単純に野球やサッカー、マラソン大会などの時。単に見かけが気に入らないから、気持ち悪いとイジメられている人を助けるとき。エトセトラエトセトラ。
将来は勝ち組だと言われても、今が大切なのだ。大人時代に思い返す子供時代の良い思い出が、楽しいはずの過去が悲惨で、勝ち組と言えるのだろうか? 少なくとも馬治は思わない。
それになによりも腕力が強ければ、自信を持って行動できる。陽キャの中に堂々と加われるし、かっこいい。運動で活躍するときの皆の尊敬する表情。人助けをした際の称賛。中でも人助けをした時の称賛を馬治は欲しかった。

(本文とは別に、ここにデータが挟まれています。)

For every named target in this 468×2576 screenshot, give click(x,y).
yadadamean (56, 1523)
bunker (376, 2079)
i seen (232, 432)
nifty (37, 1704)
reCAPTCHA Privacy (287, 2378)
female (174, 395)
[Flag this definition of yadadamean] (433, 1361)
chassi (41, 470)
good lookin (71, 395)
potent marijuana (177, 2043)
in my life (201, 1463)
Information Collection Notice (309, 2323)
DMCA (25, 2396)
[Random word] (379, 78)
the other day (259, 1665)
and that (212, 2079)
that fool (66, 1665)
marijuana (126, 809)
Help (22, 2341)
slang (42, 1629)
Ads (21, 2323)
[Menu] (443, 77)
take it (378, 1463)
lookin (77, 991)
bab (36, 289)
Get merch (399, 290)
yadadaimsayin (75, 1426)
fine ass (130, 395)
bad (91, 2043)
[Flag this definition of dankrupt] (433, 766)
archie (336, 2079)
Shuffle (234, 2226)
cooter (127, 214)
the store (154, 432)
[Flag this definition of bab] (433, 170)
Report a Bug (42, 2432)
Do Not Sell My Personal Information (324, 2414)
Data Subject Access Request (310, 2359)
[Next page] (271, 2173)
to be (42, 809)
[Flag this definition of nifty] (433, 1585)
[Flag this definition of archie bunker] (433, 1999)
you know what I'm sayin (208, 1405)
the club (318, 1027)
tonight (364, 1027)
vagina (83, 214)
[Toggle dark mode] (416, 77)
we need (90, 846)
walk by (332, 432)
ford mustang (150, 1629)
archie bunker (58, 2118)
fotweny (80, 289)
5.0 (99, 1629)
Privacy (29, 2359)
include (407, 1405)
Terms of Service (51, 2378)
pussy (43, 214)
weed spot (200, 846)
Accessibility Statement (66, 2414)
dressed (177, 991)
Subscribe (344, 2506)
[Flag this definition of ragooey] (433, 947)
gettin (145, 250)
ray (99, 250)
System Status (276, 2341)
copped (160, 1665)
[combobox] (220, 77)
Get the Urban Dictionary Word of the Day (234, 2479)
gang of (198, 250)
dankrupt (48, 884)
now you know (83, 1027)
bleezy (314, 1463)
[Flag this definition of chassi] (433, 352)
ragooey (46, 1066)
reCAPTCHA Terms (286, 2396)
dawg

小説やアニメの主人公のように、英雄となりたかった。わざとオタクキャラを演じて、古臭い今どきいないだろう拙者やござるを口調に使い、オタクだから、気弱でも仕方ないと、自身の気弱な心を誤魔化して、いつかチートな力が宿るようにと願っていた。
幼い子供のように。だが、そんな願いは叶わないとも知ってはいた。冷静な部分が現実逃避をするなと語りかけていたが、それでも、ダンジョンや魔物が出現する時代に生まれたのだ。その希望は捨てきれなかった。
そして現在━━━。馬治の願いは叶った。叶ってしまった。なにも苦労せずに、努力などしていないのに、ただ世界に願っていただけの男は強大な力を手にした。手にしてしまった。
しかし、喜ぶべきなのに、馬治は喜べなかったのだが。ヒーローとは常に命懸けであったのだから。
◇
ガタゴトと椅子が揺れて、乗り心地という言葉を忘れられた装甲車の中で、馬治はため息を吐く。吐いた分だけ幸せが逃げていくような気もするが、既に幸せなど無くなった馬治は気にすることもない。
「なんだ、Sランクのヒーローさんが、そんなに暗い顔をしてほしくはないね」
薄暗い車内で、隣に座るタングステンの鎧を着た男がからかってくる。以前はそこに蔑視の視線も含まれていたが、今は妬みが含まれていることが多かった。以前はその嫉妬が心地よかったが、今はまったく思わない。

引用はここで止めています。